Research in the Hopkinson Group spans several areas of organic synthesis with an overall focus on developing new practical reaction methodologies. Particular areas of interest include organofluorine chemistry, photochemistry and organocatalysis.
The incorporation of fluorine or fluorine-containing groups into organic molecules can have a dramatic impact on their chemical and biological properties. In particular, fluorinated pharmaceuticals often exhibit improved potency compared to their non-fluorinated analogues and are more metabolically stable. The comparative lack of fluorine-containing natural products means that access to these compounds relies heavily on synthetic organic chemistry and new methods that offer improved efficiency and selectivity or even allow for the preparation of unprecedented classes of organofluorine compound are highly desired.
Our research is centred on the design and application of new methodologies for the synthesis of fluorine-containing organic molecules relevant as pharmaceuticals and agrochemicals. One project line concerns the synthesis, development and application of new widely applicable reagents for installing medicinally relevant fluorinated groups such as the CF3, OCF3, SCF3 and SF5 moieties.

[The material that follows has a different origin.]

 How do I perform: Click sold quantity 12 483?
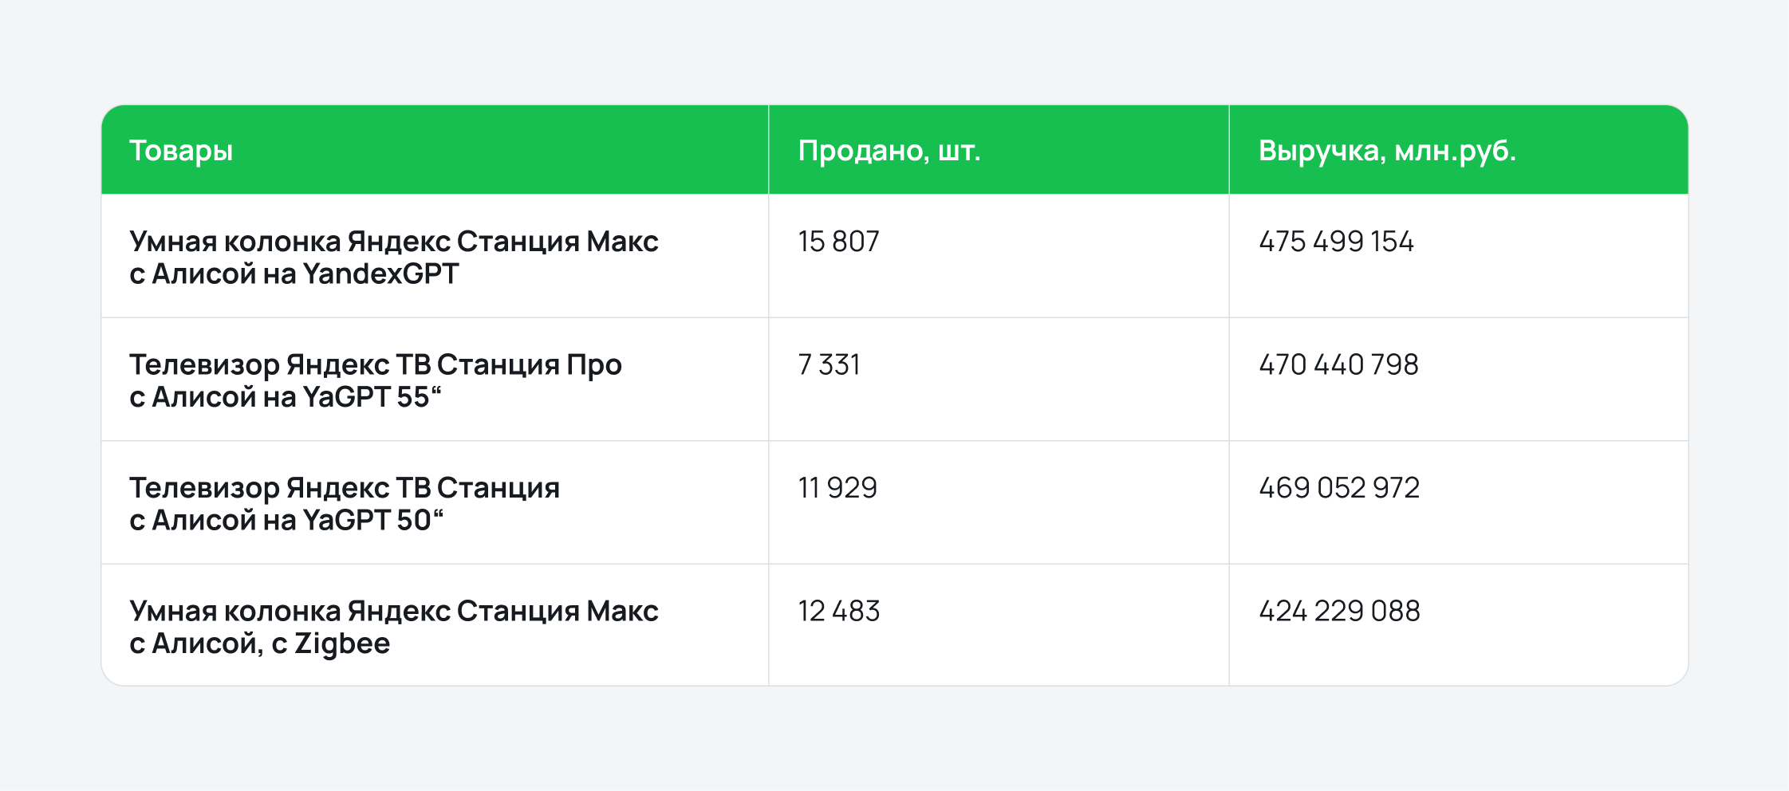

For example, in recent work, we have introduced BT-Reagents as a new class of solid reagents that enable the deoxygenative synthesis of (fluoroalkyl)thio- and seleno-substituted compounds directly from widely available alcohols and carboxylic acids.

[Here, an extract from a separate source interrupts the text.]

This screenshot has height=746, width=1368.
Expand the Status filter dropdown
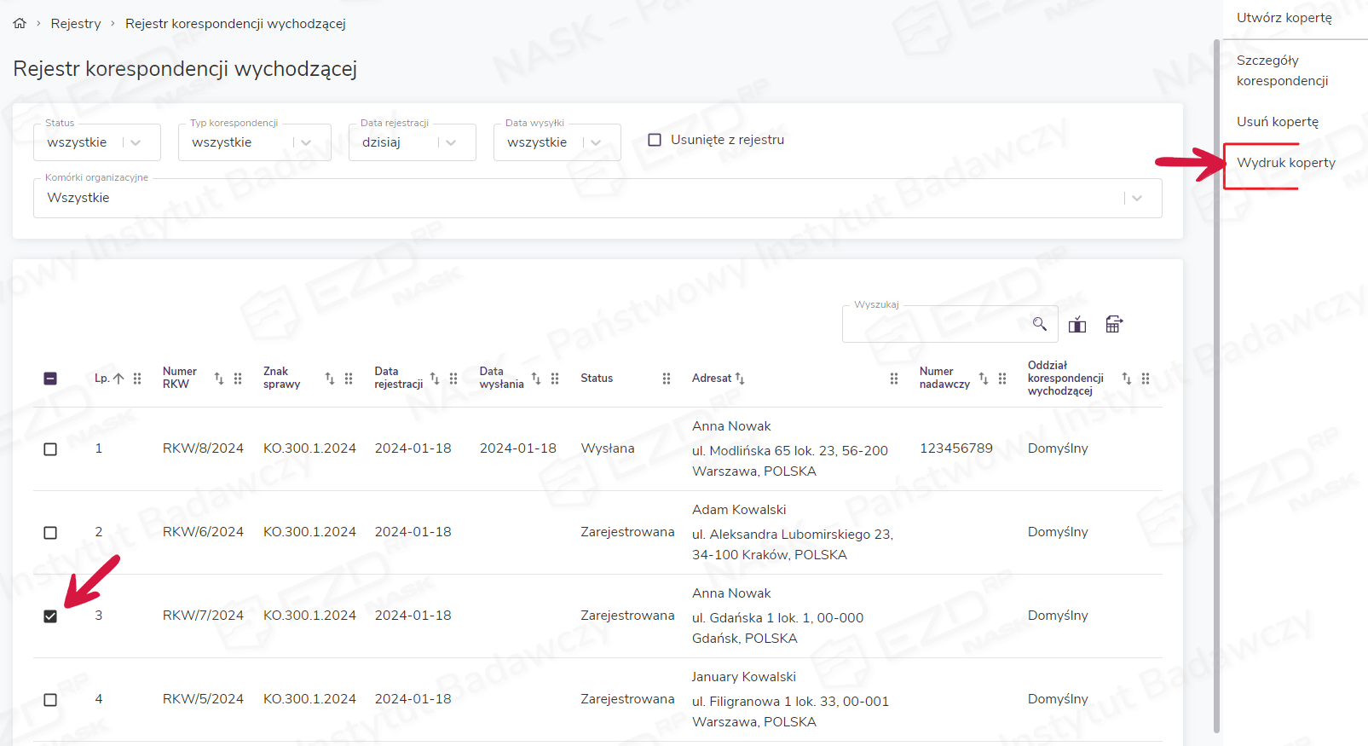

In other projects we exploit visible light as a tool for enabling the installation and manipulation of fluorine and fluorine-containing functional groups. For example, we have developed a new radical method for preparing valuable trifluoromethoxylated compounds using bis(trifluoromethyl)peroxide (BTMP) as a practical OCF3 radical source. Initiated by our involvement in the DFG-supported Collaborative Research Centre (SFB 1349) “Fluorine-Specific Interactions”, we also investigate selective C−F activation reactions which exploit the unique interactions between fluorine atoms and Lewis acids or hydrogen bond donors. These processes enable the synthesis of valuable partially fluorinated compounds from widely available perfluorinated feedstocks.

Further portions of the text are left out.